== What you are asked to do ==
In the records below, find the line with "The image size is (603, 286)." and the line with "Task: Toggle strikethrough in reply editor". Print both exactly, along with every line between them, and no other line.

*** Source records ***

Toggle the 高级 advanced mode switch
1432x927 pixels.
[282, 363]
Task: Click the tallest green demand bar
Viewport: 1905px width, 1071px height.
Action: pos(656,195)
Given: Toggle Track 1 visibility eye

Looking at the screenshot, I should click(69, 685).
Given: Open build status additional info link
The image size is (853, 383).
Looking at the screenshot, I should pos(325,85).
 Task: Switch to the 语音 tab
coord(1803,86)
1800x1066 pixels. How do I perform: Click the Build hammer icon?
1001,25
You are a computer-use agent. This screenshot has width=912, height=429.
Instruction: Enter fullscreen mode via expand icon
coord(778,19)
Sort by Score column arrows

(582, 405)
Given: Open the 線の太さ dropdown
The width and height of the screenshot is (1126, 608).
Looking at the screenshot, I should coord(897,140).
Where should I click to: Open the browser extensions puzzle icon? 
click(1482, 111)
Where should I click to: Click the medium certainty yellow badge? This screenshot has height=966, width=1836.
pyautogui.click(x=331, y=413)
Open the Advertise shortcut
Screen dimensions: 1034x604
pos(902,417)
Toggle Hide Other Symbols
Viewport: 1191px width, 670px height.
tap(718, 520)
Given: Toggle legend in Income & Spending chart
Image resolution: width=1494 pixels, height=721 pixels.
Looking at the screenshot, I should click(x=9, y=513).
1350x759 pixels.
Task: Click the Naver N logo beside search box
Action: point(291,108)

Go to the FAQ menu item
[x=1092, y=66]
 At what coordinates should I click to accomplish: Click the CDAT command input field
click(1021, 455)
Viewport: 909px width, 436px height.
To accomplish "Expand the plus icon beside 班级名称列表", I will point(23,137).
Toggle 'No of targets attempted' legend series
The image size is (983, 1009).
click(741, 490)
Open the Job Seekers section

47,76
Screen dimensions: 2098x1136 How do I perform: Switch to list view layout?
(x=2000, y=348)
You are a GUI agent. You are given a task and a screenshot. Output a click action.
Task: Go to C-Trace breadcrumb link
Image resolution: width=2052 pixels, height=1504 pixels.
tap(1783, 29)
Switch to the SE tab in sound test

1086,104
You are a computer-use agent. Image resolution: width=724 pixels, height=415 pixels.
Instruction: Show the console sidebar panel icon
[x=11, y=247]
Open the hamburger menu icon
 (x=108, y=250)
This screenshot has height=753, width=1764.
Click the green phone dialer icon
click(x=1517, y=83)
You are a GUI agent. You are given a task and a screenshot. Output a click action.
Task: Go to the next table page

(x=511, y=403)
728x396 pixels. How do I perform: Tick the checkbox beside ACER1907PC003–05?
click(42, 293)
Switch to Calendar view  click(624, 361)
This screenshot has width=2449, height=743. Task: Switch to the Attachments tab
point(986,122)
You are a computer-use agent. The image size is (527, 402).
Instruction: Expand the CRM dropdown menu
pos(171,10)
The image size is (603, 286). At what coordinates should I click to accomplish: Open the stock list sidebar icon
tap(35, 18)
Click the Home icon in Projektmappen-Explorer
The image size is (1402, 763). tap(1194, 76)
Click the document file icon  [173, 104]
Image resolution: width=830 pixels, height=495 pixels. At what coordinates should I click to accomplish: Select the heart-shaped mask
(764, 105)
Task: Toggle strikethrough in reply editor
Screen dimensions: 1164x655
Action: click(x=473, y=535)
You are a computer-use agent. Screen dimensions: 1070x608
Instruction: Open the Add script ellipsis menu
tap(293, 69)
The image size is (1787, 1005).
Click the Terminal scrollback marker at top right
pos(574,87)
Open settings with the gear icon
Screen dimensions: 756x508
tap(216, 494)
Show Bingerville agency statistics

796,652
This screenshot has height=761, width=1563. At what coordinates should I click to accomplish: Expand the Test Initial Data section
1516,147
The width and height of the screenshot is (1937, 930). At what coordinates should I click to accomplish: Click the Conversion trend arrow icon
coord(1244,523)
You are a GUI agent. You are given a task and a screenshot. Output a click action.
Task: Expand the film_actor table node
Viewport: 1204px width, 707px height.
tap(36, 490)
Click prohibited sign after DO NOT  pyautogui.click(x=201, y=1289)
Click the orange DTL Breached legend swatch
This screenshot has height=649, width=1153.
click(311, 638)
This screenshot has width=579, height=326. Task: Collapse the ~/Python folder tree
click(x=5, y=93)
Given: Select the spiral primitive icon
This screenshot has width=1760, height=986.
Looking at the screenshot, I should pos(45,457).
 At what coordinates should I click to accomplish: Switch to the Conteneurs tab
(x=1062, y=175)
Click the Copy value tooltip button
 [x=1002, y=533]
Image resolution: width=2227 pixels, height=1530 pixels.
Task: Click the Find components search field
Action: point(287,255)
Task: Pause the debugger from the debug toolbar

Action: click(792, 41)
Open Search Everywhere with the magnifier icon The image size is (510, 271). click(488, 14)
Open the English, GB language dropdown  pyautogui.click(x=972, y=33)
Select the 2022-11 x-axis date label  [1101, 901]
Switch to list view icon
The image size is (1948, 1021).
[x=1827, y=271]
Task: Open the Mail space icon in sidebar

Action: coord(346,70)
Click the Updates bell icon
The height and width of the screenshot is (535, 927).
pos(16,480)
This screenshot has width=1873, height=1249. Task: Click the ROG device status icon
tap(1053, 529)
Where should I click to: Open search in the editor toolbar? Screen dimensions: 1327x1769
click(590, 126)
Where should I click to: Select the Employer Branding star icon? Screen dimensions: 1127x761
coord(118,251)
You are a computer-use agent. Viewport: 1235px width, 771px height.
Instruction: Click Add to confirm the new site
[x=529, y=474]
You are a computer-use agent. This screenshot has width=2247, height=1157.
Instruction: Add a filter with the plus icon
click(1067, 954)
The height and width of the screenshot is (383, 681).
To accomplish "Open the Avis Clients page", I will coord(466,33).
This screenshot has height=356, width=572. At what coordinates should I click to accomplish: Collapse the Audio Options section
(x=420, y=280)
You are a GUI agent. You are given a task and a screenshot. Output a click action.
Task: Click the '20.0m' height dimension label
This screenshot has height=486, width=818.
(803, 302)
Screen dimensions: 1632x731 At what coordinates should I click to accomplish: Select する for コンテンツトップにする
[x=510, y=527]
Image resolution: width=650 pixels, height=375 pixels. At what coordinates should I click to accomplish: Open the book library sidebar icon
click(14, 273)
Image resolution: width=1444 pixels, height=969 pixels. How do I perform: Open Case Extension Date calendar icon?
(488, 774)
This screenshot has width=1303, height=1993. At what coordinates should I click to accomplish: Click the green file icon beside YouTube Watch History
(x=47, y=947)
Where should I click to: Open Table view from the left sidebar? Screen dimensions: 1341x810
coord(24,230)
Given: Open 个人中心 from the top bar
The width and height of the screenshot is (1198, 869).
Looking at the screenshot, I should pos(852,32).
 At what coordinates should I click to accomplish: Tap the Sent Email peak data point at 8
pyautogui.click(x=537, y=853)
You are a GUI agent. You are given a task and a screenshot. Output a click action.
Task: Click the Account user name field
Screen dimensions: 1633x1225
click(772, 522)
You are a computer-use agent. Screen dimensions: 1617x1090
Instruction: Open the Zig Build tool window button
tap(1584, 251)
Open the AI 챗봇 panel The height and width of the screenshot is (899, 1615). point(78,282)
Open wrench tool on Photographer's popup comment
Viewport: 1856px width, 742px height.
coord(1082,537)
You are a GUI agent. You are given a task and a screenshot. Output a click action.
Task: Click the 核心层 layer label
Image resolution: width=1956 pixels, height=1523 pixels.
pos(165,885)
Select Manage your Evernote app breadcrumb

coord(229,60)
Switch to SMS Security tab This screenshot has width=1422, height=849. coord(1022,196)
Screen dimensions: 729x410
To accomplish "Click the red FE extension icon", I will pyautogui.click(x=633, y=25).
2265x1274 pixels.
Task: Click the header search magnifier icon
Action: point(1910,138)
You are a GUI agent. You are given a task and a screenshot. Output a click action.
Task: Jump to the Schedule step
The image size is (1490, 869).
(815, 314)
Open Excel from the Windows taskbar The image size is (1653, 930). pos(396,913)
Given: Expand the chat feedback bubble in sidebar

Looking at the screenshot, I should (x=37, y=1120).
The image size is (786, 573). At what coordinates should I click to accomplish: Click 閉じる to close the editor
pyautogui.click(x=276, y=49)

***

== Finished task ==
The image size is (603, 286). At what coordinates should I click to accomplish: Open the stock list sidebar icon
tap(35, 18)
Click the Home icon in Projektmappen-Explorer
The image size is (1402, 763). tap(1194, 76)
Click the document file icon  [173, 104]
Image resolution: width=830 pixels, height=495 pixels. At what coordinates should I click to accomplish: Select the heart-shaped mask
(764, 105)
Task: Toggle strikethrough in reply editor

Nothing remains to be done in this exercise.